Go to your Storage Account in the Azure portal and in the left panel select Access Control.

Continue to Add role assignment.
In the Add role assignment panel, set the Role to Storage Blob Contributor. In the Select field search for your Organization name from DevOps (it will not find the project name). Finally, select the rust-wasm-angular project and click Save.

Start the Pipe

Go to Azure DevOps and click on Pipelines. Select your pipeline to see its runs. There should be 2 items on the list. One completed Hello World run and a second one that is waiting. Click on the waiting one.
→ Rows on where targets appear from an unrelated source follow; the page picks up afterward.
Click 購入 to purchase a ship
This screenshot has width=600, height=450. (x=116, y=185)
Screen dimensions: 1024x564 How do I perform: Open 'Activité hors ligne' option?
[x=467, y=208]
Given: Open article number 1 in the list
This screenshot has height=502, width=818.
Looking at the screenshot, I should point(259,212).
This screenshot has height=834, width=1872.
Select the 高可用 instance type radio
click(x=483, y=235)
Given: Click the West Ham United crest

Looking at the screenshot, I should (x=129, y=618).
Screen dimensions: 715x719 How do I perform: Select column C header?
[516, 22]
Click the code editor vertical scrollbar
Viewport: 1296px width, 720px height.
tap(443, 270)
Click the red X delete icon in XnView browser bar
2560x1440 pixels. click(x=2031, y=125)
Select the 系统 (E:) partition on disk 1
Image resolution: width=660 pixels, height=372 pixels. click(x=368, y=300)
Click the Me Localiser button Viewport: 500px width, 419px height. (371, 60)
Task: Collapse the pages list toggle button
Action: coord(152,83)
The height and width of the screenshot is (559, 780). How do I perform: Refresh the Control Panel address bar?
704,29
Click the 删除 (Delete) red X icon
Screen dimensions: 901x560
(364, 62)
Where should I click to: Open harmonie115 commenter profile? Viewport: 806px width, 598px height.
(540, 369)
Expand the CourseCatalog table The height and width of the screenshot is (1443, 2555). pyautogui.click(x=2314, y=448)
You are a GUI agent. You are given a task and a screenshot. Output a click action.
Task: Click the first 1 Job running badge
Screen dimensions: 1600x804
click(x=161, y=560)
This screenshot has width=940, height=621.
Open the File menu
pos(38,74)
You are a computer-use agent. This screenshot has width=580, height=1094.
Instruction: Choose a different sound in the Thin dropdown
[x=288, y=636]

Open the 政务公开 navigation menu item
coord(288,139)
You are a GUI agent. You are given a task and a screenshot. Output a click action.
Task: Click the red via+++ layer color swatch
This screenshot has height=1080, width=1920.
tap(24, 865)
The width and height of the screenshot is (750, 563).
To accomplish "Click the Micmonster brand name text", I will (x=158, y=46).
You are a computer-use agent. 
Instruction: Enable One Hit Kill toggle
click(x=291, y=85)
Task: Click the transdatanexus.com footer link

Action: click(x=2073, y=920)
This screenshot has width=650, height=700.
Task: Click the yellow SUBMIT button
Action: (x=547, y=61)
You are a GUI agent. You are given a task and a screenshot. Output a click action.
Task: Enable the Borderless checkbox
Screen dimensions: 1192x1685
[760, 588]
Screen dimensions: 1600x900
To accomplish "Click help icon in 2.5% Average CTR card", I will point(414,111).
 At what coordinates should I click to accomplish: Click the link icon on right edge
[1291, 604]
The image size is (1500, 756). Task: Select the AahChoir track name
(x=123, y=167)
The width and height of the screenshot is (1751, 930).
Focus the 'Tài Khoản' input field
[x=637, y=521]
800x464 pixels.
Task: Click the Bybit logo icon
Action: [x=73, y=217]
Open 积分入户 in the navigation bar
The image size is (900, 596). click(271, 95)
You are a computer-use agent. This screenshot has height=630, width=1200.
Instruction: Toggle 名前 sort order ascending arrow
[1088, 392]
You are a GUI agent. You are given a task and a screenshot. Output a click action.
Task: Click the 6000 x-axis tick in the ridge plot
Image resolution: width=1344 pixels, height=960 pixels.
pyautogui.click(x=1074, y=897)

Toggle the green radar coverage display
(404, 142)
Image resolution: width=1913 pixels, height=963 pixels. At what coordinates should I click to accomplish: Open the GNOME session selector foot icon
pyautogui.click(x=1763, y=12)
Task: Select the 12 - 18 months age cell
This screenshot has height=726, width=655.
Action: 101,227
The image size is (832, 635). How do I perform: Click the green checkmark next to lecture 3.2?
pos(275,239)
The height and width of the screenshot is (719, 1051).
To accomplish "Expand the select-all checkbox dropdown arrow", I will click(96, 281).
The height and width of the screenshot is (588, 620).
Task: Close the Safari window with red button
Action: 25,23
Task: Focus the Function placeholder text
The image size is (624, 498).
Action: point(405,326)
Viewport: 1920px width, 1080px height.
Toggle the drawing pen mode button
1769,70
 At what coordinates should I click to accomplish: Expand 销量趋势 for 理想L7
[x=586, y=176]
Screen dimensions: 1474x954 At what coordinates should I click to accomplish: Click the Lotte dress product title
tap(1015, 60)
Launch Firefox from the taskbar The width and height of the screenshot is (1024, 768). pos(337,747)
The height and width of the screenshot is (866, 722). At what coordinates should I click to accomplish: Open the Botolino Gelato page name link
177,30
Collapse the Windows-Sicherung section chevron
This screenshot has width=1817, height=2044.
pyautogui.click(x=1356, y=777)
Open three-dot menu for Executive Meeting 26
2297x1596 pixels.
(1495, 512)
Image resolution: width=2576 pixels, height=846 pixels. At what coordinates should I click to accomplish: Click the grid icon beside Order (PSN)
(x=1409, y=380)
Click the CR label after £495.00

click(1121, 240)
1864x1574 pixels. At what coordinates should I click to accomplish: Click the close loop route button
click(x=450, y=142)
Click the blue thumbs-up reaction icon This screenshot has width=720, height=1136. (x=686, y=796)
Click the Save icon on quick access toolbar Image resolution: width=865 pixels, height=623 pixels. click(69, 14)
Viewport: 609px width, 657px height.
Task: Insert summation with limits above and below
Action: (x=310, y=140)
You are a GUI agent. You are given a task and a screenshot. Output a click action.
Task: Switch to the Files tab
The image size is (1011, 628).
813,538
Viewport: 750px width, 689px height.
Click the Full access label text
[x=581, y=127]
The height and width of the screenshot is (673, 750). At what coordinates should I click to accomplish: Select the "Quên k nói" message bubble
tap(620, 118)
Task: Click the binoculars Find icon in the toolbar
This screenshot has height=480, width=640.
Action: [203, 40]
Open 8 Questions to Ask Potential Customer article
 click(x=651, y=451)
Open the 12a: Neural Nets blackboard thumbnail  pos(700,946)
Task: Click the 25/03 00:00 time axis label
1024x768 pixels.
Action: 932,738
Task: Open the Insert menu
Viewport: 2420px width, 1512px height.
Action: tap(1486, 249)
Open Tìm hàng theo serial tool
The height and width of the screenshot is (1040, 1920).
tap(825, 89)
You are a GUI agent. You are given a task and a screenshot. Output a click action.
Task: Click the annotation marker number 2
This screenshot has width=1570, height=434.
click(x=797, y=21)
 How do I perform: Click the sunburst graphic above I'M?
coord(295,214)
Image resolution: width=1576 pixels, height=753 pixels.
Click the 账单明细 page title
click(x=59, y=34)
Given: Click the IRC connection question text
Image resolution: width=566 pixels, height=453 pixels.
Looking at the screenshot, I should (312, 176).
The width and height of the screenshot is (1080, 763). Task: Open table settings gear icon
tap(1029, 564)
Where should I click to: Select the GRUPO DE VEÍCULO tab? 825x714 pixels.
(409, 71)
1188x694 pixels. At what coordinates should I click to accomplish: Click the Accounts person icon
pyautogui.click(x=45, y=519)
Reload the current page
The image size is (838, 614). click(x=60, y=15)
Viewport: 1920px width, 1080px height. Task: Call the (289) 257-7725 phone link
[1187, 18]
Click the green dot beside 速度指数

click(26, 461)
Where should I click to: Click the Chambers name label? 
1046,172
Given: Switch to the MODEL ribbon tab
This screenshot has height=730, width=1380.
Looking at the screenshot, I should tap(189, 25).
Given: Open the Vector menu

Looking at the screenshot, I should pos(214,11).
You should see message This pipeline needs permission to access a resource before this run can continue. Click on the View button and grand the permissions. When the job finishes, the site should be available online.

Next steps / Exercises

  • Run unit tests in your pipeline. When the tests fail, the pipeline will fail, so the broken build will not get to production.
  • Clean the $web container before the Azure File Copy action
  • Copy the .wasm files separately and set the MIME content type for them to application/wasm
  • Add more content to your application
  • Add the build Status badge to your README file

Summary

You have a basic, but scalable foundation for your project. You can use Angular to build the UI and Rust to write the parts of your application that benefit from the WASM speed. And your new features will be published automatically.